It gripped me from the start. Yes it was a little repetitive, but it got interesting pretty quickly. Yes there were introductions that then led to the rising action, but it passed so quickly it was barely noticeable. I do believe, that there is always that one character that you are not meant to like, or at least that’s how it is with me and the antagonist (sometimes protagonist) Anna. I really do not see why she lives her life the way she does and why she acts the way she does (it is relatively justified but she’s still annoying.) The plot twists and turns between diary entries of three female characters, two of which are in present time (2013), and the third whose entries are one year prior to this. I feel like it takes some time for it to get to the climax, but the build up is a necessary evil. Despite the lengthy build up to the climax, I was nonetheless content with the outcome. In this moment especially, there is not a word that one can miss. As any novel should, after this it undergoes the falling action, where here it became mellow and without the occurrence of any major twists.

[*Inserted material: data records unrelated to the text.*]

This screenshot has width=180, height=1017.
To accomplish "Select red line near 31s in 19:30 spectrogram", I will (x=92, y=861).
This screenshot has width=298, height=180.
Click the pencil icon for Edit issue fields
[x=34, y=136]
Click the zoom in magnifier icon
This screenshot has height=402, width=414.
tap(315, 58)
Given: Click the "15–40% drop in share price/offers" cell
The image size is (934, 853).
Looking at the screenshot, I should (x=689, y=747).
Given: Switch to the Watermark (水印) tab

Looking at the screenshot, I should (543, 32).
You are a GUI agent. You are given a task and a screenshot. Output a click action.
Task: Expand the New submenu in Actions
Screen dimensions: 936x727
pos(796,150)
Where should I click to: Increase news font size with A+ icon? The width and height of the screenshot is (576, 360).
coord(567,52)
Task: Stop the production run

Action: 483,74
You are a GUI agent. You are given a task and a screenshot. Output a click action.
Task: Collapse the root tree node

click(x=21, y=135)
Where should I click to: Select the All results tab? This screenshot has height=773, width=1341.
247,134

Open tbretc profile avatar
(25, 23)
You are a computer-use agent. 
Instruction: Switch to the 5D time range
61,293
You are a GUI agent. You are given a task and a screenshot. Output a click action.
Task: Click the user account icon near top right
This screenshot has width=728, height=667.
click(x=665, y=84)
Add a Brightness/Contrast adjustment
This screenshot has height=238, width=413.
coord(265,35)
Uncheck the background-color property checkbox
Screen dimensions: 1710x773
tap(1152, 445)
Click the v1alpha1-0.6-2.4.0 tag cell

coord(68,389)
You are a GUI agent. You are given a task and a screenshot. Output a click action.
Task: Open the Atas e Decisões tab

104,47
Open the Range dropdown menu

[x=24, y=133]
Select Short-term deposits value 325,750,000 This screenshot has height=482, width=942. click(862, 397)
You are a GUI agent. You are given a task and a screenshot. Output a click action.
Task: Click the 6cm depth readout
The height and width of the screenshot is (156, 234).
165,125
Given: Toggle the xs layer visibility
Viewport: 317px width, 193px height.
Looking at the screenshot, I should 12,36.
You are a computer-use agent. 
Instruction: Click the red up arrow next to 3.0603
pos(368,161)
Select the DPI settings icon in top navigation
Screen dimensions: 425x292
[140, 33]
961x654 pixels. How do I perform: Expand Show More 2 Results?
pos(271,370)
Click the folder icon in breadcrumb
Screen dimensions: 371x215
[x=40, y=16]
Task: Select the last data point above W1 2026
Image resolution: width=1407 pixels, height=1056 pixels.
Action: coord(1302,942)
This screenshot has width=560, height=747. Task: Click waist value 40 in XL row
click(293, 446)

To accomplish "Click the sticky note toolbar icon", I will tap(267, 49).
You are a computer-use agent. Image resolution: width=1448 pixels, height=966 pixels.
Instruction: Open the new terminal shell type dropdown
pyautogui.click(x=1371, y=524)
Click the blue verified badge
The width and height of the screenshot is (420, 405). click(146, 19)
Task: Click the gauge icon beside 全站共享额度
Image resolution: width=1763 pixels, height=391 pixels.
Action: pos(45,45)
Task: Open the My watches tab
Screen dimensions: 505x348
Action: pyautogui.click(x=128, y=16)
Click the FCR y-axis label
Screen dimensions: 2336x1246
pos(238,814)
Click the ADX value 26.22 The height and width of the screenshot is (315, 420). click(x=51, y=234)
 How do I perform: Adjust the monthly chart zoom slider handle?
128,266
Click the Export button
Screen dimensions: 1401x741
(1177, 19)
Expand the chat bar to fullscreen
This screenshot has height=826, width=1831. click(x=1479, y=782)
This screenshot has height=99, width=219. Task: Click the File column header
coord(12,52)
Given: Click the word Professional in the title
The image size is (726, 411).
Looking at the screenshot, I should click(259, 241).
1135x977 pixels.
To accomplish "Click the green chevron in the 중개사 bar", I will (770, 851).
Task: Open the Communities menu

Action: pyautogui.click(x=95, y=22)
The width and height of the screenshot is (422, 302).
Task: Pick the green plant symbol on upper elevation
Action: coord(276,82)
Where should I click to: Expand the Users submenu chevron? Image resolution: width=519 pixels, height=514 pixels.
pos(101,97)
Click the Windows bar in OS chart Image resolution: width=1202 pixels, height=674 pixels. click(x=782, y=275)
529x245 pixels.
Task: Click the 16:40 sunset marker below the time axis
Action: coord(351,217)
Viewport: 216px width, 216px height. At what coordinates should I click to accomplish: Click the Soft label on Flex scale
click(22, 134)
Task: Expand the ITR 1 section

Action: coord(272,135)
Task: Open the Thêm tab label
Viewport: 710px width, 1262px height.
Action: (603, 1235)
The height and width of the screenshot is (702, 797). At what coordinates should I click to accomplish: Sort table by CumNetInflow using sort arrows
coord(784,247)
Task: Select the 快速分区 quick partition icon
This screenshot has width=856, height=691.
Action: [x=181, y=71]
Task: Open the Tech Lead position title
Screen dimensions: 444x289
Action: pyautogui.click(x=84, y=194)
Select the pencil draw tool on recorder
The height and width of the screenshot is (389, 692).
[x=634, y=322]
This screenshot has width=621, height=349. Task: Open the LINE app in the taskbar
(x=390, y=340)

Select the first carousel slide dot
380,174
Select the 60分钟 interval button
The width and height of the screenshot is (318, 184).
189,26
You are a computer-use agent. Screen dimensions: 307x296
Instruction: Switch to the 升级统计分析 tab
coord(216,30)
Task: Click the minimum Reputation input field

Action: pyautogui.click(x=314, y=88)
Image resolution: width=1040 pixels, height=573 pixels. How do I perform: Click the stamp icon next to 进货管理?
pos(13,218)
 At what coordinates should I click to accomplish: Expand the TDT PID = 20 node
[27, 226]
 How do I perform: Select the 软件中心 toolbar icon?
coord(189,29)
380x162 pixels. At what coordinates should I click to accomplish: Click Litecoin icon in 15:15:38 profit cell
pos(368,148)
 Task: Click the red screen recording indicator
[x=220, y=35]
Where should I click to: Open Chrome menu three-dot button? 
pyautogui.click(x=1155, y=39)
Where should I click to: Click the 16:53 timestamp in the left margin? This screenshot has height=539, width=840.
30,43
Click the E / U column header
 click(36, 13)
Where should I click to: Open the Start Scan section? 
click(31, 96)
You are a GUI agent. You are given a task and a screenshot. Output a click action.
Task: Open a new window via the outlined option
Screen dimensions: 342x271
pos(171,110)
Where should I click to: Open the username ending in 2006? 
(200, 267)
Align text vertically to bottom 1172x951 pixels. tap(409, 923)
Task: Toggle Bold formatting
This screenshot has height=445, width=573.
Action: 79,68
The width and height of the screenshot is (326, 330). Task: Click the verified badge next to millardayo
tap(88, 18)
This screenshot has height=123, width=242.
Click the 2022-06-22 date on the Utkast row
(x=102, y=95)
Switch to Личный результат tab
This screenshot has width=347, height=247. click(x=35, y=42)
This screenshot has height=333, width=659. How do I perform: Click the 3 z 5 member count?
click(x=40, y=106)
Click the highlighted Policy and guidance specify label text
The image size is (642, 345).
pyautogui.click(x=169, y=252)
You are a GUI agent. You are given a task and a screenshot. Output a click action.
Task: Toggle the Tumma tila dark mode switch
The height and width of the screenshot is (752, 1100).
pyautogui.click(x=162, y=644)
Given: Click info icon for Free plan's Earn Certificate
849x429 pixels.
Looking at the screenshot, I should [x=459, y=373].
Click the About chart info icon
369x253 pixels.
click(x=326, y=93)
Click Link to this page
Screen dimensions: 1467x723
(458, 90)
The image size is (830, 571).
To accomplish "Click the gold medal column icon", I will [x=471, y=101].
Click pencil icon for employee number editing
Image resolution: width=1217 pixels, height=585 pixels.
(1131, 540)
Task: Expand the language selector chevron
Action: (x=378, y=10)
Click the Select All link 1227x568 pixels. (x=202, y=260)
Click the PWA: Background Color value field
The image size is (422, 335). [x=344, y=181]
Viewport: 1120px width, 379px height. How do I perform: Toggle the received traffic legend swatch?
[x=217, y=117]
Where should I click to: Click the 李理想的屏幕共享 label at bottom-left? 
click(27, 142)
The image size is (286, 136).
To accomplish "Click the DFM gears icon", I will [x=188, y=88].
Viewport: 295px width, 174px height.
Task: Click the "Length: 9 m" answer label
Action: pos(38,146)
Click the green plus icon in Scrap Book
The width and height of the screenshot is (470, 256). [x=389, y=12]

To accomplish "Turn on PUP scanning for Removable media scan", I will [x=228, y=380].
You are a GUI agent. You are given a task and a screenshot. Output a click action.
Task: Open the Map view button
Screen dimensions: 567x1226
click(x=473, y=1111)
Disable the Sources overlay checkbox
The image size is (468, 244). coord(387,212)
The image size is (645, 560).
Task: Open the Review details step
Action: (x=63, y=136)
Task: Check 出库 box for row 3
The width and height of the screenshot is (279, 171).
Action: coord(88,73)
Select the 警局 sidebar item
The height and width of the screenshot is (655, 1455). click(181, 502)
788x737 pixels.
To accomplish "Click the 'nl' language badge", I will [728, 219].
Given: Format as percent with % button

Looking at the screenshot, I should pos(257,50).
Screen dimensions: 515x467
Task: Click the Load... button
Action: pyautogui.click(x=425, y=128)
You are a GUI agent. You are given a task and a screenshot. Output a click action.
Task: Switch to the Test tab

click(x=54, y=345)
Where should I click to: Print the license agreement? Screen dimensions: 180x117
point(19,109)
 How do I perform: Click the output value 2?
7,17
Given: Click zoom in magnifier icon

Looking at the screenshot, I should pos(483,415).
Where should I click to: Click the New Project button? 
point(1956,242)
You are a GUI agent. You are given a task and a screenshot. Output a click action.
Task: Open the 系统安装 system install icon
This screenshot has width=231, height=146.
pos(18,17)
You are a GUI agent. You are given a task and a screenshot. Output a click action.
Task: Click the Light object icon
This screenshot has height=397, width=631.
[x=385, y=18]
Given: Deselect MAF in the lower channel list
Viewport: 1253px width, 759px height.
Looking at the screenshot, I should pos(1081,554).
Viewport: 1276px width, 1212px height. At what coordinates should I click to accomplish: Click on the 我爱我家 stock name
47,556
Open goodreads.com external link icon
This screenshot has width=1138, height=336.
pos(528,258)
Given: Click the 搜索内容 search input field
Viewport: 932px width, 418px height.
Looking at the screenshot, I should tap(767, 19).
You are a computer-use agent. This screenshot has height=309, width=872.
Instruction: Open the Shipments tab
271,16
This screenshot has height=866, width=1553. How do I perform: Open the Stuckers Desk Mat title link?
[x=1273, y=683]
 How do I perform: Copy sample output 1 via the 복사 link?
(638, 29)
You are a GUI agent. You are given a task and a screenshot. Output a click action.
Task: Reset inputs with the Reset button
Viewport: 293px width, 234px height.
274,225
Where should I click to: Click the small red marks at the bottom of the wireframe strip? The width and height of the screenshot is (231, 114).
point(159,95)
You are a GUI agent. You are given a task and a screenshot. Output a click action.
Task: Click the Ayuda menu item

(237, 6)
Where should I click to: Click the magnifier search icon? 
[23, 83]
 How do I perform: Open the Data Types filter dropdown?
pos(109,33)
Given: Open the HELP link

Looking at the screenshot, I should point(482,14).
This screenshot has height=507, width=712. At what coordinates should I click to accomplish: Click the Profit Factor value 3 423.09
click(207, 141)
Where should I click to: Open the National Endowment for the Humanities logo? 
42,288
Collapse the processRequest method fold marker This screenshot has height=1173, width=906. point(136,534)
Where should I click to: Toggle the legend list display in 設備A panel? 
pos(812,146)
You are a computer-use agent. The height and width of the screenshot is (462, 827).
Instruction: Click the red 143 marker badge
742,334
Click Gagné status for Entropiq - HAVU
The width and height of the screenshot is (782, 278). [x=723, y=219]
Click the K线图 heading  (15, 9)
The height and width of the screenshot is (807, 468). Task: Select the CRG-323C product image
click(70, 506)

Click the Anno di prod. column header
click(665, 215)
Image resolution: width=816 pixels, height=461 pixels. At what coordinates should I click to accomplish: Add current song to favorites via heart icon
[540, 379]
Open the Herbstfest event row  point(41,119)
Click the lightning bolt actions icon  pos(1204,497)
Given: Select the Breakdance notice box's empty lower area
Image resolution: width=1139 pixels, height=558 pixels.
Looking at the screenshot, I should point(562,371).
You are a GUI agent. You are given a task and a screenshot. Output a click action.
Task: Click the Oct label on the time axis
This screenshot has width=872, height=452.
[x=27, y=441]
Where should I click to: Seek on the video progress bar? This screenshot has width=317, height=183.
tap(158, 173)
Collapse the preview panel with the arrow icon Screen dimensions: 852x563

Overall, very enjoyable, and still following on my trend of mysteries / thrillers (can you tell I’m starting to have a favorite genre?) A book that I would recommend to many who are just in need of reading something on the go.
This book took me only five days to read, and I honestly do not remember the last time it took such a short period of time for me to finish a novel. For that, and other things, I give this book 4 out of 5 stars on Goodreads.
Quotes from the text;
Life is not a paragraph and death is no parentheses. (22)
Everything she has is secondhand. I want to know how that makes her feel. (56)
I like trains … Trains are wonderful. (60)
I like it out here, it’s cathartic, cleaning, like an ice bath. (69)
I am interested for the first time in ages, in something other than my own misery. (120)
… warm and honeyed … (279)
… so pretty in the daylight but now sinister, each one of them a hiding place. (408)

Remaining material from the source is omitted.